**WHAT TO PRODUCE:** Return, word for word, every line from the one containing "Where should I" through the last line, including both of these, and leave out the pictures.
* BEGIN *
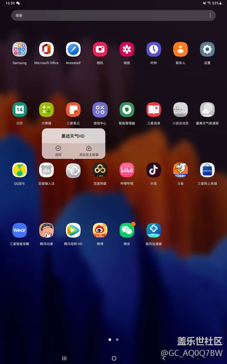This screenshot has height=364, width=227.
Task: Open the 百度网盘 cloud storage app
Action: point(100,170)
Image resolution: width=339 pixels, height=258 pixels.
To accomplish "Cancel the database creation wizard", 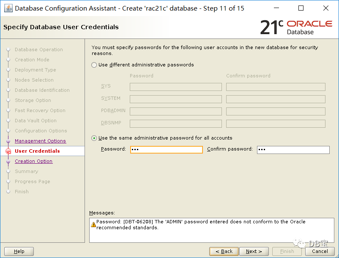I will coord(320,251).
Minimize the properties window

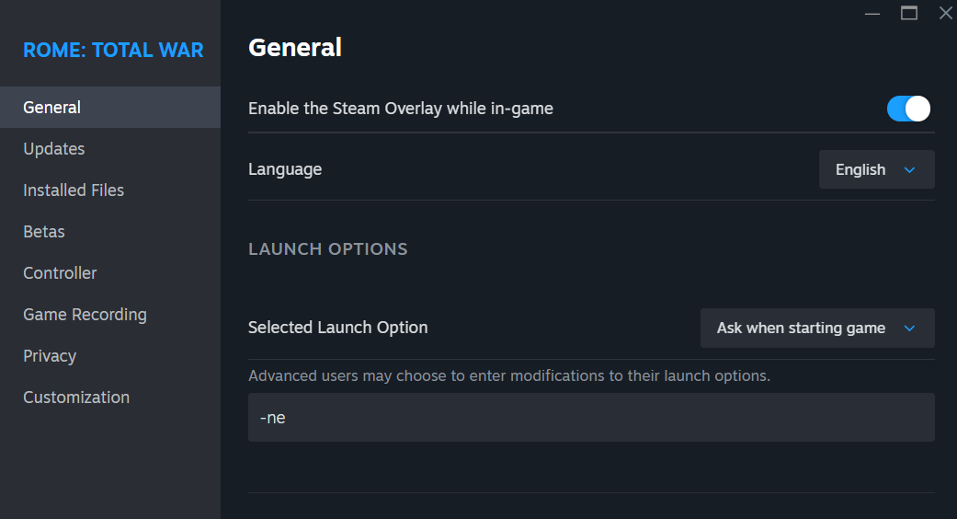[872, 14]
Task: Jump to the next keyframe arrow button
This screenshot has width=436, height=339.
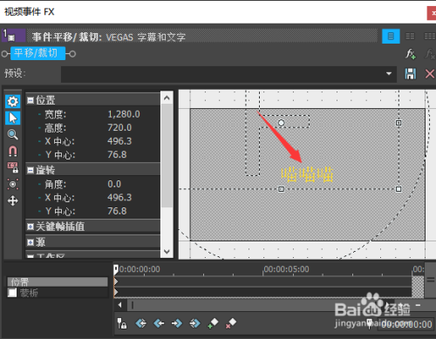Action: tap(177, 323)
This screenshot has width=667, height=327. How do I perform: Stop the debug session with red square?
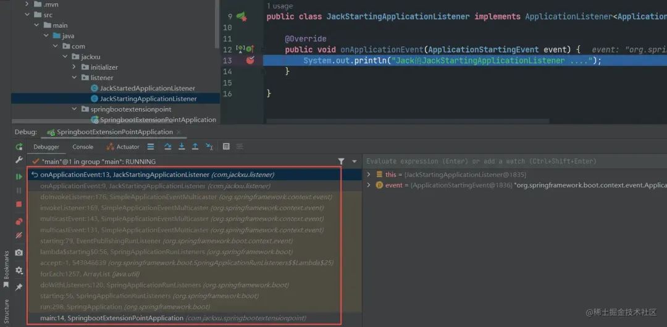19,204
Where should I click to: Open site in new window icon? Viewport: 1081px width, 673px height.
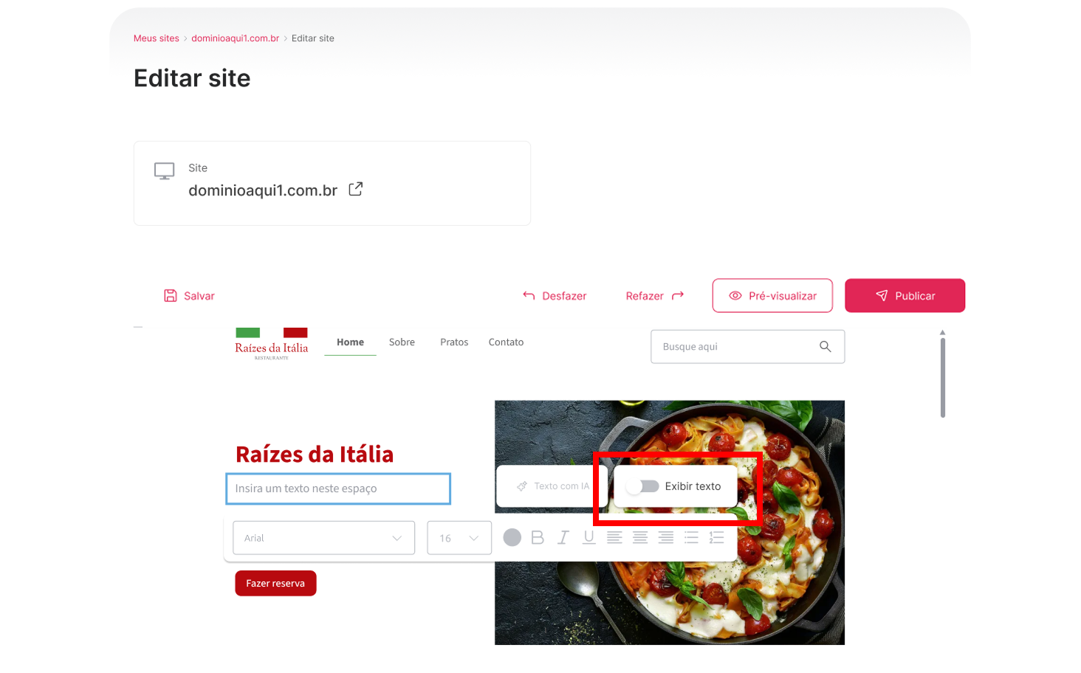click(356, 190)
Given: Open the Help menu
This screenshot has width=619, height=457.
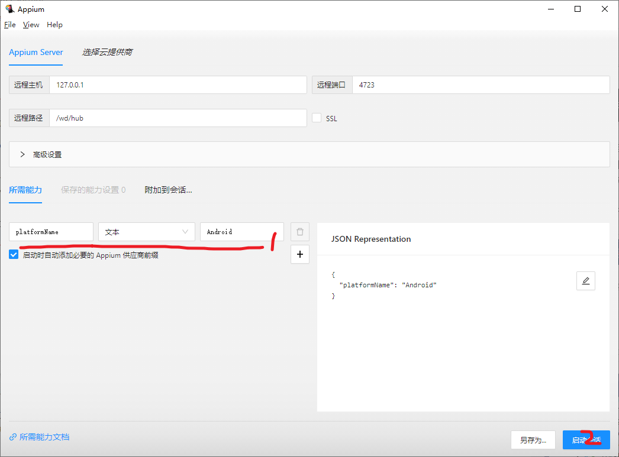Looking at the screenshot, I should pyautogui.click(x=54, y=24).
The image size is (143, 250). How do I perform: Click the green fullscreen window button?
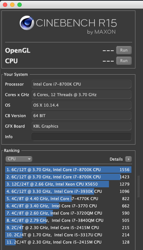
* END *
**RESPONSE TO THE EXERCISE:**
Where should I click to: Open site in new window icon? Viewport: 1081px width, 673px height.
click(356, 190)
Given: Open the Help menu
This screenshot has width=619, height=457.
Looking at the screenshot, I should pyautogui.click(x=54, y=24).
The image size is (143, 250). How do I perform: Click the green fullscreen window button?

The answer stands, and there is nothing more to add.